Brand, a man who appears incapable of practicing the spiritual principle of shutting the fuck up, is demonstrating to the portion of the electorate that will vote in our new rulers that those who oppose the new serfdom are a bunch of bearded egotists who will shout in your face a bit like a charity mugger on meth, using a combination of big words they don't understand and big words he has made up.
But it's not reinforcing the image of the left as ranting, unwashed and unhinged caricatures that is earning Brand a special place in the hearts of those he opposes with such incoherent vehemence.
He has also loudly proclaimed there's no one worth voting for, helping ensure the tiny percentage of politically engaged young people who actually do will be busy buying and reading his big, hardback book (RRP £20, half-price at Waterstones now!) instead of potentially undermining UKIP's claim to have a meaningful voice in UK politics by electing a few Green MPs.

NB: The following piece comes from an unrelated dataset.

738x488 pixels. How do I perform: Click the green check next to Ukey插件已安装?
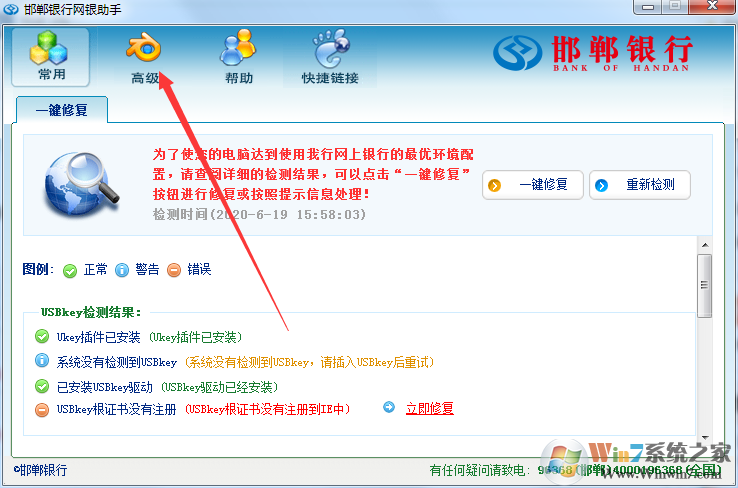pyautogui.click(x=42, y=336)
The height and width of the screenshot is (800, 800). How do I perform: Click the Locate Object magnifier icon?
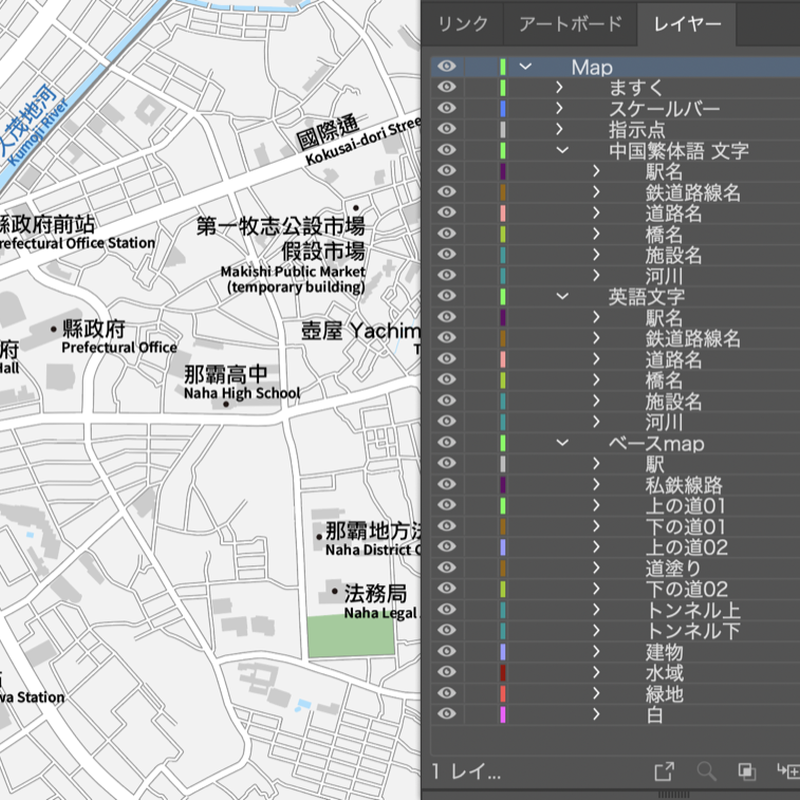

Russell mate, if George Moonbat is calling you "the best thing that has happened to the left in years", uber-reactionary toads like Polly Toynbee and John Lydon are rubbing each other's scent glands and guffawing at your incompetence, and even the staff of the Guardian has realised you're wide open to being mocked and have stopped publishing articles about the sexiness and cultural significance of man-buns for a minute or two to do so, you're unlikely to pose much of a threat to the establishment. Sorry.
So what are we going to get? A Conservative government, with a real Tory in charge, disengagement from Europe and dismantlement of employee rights, environmental and any other legislation aiming to put society before profits and a population cowed into accepting working poverty by the threat of benefit-free unemployment.
Farage, Salmond, Brand, Clegg and Miliband will fade from memory, but the New England they will have helped create will be with us for at least a decade to come.